It is given that each of the machines have a different constant rate.
Let us suppose $w_i$ is the work done by machine $i$ in a day, where $i$ ranges from 1 to 20

If any 2 machines can work on a single day and the pairs cannot have repeated values, each machine works with the other 19 machines exactly once. so there are 19 combinations for 1 single machine. Each machine will work on 19 days.
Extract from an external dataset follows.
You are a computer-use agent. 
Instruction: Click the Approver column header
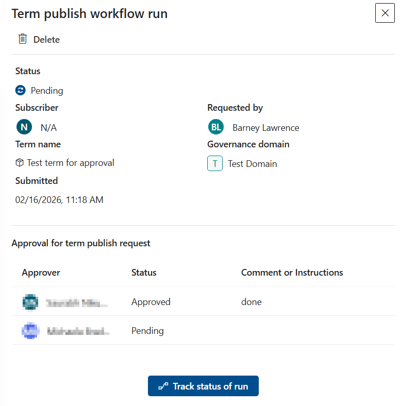click(x=41, y=273)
So the amount of total work done by all machines = $w_1 * 19 + w_2*19 + w_3*19 + .... + w_{20}* 19 $
$ = 19 (w_1 + w_2 + w_3 + .....+ w_{20} ) -> I$

Then for 6 days, all machines work together, so here each machine is working for 6 days.
Total work done by all machines in 6 days = $ w_1 * 6 + w_2*6 + w_3*6 + .... + w_{20} * 6$
$= 6 (w_1 + w_2 + w_3 + .....+ w_{20} ) -> II$

From I and II, total work done in all days
$= I + II$
$= 25 (w_1 + w_2 + w_3 + .....+ w_{20} )$

If all the machines were working together since day 1,
>>each day they would finish $(w_1 + w_2 + w_3 + .....+ w_{20} )$ of the work

So we can see that to achieve the total work, they would have to work for 25 days.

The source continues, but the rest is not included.